Unser schönstes G’wand – und alles, was Du darüber wissen solltest

Weltweit bekannt und doch wissen so wenige, was es wirklich damit auf sich hat: Die Festtagstracht. Nicht nur jedes Tal, sondern sogar fast jedes Dorf hat seine eigene. 

Zwischen Tradition und Heimatverbundenheit ist die Tracht viel mehr als ein weltweit bekanntes „Alpen-Klischee“ oder ein Kostüm. Bereits der Film „The Sound of Music“ aus dem Jahre 1965 verbreitete das Bild der österreichischen Tracht in der ganzen Welt.

Man sollte jedoch auf keinen Fall den Fehler machen und die Begriffe „Tracht“ und „Trachtenmode“, egal ob als Zugezogener (so wie ich) oder als Urlauber, in einen Topf werfen, denn es handelt sich hierbei keinesfalls um das Gleiche, auch wenn die Begriffe noch so ähnlich sind.

Tracht gleich Trachtenmode?

Die Tracht – ein Festgewand für besondere Anlässe – ist wahrlich ein Teil der Volkskultur. Doch was genau hat es damit eigentlich auf sich und wo genau lieg der Unterschied zwischen Tracht und Trachtenmode? Als Unwissender kann man schnell ungewollt in ein Fettnäpfchen treten. Aber keine Sorge, um das zu vermeiden, haben wir hier das Wichtigste für Euch zusammengefasst.

Tracht ≠ Trachtenmode

Die Tracht als Spiegel der Gesellschaft

Die traditionelle Tracht steckt voller Geschichte und fungierte schon immer als Spiegel der wirtschaftlichen und gesellschaftlichen Entwicklung, weshalb sich die Tracht auch stetig weiterentwickelt. Anhand der Tracht konnte man früher also nicht nur die Herkunft, sondern auch den Familienstand des jeweiligen Trägers oder Trägerin erkennen. Getragen wird sie auch heute noch vor allem bei Prozessionen oder Feiern. Sie steht für Festlichkeit und Gemeinschaft und steigert das Zusammengehörigkeitsgefühl.
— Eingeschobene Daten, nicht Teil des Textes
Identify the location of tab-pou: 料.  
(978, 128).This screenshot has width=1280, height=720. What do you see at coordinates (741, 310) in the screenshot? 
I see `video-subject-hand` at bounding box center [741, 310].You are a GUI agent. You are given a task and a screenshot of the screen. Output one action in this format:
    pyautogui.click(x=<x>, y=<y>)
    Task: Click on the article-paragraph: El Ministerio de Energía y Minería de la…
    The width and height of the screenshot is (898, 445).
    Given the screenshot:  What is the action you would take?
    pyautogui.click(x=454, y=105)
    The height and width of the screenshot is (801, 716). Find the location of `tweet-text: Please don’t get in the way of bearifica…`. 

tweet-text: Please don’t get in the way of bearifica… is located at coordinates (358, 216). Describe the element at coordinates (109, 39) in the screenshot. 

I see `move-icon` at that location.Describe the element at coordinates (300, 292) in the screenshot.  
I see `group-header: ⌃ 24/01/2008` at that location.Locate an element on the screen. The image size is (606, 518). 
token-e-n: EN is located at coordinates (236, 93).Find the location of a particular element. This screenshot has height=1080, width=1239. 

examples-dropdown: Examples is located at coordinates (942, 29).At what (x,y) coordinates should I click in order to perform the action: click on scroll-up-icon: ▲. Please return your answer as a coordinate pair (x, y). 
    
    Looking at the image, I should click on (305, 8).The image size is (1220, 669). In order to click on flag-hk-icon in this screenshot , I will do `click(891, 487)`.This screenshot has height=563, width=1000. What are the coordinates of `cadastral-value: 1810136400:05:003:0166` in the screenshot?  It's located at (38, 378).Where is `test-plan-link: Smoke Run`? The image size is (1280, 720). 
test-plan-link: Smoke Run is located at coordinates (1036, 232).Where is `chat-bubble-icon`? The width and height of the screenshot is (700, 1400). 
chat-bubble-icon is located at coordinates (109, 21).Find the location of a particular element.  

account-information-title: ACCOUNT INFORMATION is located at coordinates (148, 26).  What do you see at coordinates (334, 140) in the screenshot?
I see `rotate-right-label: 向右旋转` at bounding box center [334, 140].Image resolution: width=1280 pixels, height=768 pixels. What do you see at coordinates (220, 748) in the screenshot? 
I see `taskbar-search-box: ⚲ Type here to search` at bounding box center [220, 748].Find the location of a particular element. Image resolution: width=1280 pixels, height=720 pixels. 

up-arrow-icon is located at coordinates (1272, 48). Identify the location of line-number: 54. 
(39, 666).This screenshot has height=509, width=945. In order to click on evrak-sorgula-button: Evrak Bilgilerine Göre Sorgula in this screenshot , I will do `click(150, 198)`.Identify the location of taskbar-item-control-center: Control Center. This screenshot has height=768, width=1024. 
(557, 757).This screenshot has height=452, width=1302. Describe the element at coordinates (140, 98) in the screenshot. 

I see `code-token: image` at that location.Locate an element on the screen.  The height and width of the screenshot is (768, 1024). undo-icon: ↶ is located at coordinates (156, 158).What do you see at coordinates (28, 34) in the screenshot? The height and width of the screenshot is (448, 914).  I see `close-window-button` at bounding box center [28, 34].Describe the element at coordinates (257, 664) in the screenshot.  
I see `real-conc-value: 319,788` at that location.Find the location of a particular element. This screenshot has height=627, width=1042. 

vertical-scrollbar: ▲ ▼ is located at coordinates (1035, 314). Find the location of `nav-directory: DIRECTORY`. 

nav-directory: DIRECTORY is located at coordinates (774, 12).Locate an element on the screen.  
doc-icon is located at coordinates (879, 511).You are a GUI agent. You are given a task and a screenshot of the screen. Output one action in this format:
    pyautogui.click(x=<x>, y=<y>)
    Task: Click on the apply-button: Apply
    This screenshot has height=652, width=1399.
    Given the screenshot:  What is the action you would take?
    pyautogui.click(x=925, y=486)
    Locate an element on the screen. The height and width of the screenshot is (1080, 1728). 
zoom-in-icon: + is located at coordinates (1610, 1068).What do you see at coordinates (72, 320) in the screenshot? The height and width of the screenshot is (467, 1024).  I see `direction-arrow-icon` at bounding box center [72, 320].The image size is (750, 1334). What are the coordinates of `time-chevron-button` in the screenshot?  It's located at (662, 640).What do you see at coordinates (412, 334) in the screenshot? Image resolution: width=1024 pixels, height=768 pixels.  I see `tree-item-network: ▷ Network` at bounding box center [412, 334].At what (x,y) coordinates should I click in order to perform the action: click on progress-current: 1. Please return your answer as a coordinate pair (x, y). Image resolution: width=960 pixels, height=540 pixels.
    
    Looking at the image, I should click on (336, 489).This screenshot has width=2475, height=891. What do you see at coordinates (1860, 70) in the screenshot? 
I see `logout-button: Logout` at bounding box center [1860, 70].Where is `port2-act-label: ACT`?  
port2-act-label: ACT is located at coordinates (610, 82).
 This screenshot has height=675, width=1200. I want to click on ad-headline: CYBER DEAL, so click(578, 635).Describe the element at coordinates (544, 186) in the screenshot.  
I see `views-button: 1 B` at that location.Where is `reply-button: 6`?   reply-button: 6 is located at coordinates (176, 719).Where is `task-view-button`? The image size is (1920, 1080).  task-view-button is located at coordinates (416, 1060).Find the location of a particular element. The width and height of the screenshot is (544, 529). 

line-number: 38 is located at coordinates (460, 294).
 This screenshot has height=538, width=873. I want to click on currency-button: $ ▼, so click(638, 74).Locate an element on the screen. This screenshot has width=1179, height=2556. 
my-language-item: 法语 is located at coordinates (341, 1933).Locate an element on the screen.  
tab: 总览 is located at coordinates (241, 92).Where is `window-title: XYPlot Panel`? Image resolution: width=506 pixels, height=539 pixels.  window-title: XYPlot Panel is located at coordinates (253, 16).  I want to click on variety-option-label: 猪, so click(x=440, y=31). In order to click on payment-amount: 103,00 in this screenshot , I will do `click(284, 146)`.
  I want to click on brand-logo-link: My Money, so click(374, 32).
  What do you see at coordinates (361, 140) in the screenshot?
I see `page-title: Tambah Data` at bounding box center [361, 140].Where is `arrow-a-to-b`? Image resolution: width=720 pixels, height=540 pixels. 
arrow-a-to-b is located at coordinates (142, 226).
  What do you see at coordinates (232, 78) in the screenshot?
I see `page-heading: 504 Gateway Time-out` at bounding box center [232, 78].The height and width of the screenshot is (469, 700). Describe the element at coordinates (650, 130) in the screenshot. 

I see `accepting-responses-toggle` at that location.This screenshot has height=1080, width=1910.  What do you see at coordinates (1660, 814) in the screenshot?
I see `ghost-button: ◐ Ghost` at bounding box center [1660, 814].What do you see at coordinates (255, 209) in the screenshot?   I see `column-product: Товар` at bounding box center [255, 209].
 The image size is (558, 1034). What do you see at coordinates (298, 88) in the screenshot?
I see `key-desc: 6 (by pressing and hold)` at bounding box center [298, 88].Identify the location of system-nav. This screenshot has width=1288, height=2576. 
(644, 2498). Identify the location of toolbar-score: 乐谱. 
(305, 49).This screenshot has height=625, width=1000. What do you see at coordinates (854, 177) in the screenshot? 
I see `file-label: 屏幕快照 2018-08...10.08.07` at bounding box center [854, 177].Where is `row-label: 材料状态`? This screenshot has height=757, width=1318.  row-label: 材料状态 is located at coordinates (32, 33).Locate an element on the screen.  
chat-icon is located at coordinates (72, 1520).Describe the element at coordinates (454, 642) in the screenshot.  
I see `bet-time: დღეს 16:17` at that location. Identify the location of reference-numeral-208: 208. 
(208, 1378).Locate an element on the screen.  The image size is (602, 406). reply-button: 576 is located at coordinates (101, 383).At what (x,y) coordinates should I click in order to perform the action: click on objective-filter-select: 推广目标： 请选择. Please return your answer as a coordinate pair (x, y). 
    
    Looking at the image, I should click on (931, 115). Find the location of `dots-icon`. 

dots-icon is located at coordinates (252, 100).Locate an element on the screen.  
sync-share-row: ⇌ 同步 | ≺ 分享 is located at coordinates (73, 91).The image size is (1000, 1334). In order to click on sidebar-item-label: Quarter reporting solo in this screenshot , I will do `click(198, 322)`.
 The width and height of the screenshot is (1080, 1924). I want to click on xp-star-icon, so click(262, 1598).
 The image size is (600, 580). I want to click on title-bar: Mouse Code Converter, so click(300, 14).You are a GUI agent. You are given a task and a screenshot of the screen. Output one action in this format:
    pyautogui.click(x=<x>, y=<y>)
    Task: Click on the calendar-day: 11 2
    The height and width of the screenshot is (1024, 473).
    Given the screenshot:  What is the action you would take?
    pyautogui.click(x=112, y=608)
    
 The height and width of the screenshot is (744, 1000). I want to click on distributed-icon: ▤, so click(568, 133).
Wie heißt es so schön? „Kleider machen Leute“. Laut Dr. Angelika Neuner aus Mösern, Trachtenspezialistin und studierte Ethnologin, fühlt man sich in dem Festgewand fast wie eine andere Person. Man geht aufrechter und schlüpft quasi in eine andere Rolle. Zudem sagt sie, müssen Frauen auf eine richtige „Sitzkultur“ achten – nicht, dass der Rock verrutscht und man plötzlich mehr Haut zeigt, als man eigentlich will.

Ein aussterbendes Traditionshandwerk

Bei der Tracht handelt es sich also um ein individuelles, mit dem Träger eng verbundenes Festgewand, welches aus edlen Stoffen gefertigt wird – ein wahres Traditionshandwerk, das nur noch wenige beherrschen. Auf Grund der immer weniger werdenden Trachtenschneider in den umliegenden Gemeinden, fahren die Seefelder sogar bis nach Garmisch, um ihre wertvolle – fast schon museumsreife – Tracht zu erhalten. Ihre unverwechselbare professionell geschneiderte Maßanfertigung tragen sie voller Stolz.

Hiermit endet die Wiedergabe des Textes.